Commissioned by the Stedelijk Museum Bureau Amsterdam for the Inverted Night Sky exhibition, The Great Debate is a performative adaptation of the 1920’s Great Debate between astronomers Harlow Shapley and Heber. D. Curtis about the scale of the Universe. Concept by Daniela de Paulis, with sound of the Milky Way streamed live by radio operators at the Dwingeloo radio telescope.

The Great Debate is a pivotal cultural document which shows that less than hundred years ago humankind had still a vague knowledge of its place in the Cosmos. Astronomers H. Shapley and H.D. Curtis in fact presented the result of their research, debating whether the Milky Way was the entire Universe and whether the Solar system had a central position within it. Over the last century, thanks to the development of sophisticated optical telescopes and radio telescopes, which can reach their sensitive ‘eyes’ and ‘ears’ into the limits of the known Universe, our place within the Cosmos has been clarified, although not fully mapped, bringing with it a new cultural revolution which could be compared to the Copernican revolution in the XVI century. Reading The Great Debate nearly a century after it was staged reminds us that, far from being the expression of an absolute truth, scientific knowledge is the unique human interpretation of the world in its making. It shows the human struggle for existential enquiry without never leading us to a conclusive interpretation of our nature and our reason for being. In a time where scientific and technological knowledge is often presented as the revelation of truth, it is important to remind ourselves that science is very much part of our cultural path and as such expression of our mental processes and indeed of our mental limits.

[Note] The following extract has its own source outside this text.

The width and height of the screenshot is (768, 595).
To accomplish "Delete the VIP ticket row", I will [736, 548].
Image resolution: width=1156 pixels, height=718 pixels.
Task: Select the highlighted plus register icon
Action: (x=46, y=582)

In this performative adaptation of The Great Debate I read from an edited version of H. Shapley’s discourse, focusing more on his philosophical questioning than his scientific data. The background sound is the live streaming of the Milky Way’s radio spectrum as captured by the 25 metres dish of the Dwingeloo radio telescope in the Netherlands. The antenna, rotated in the direction of the Cygnus A galaxy, one of the strongest radio sources in the sky, broadcasts the sound of the Milky Way’s spiral arm where the Earth is located.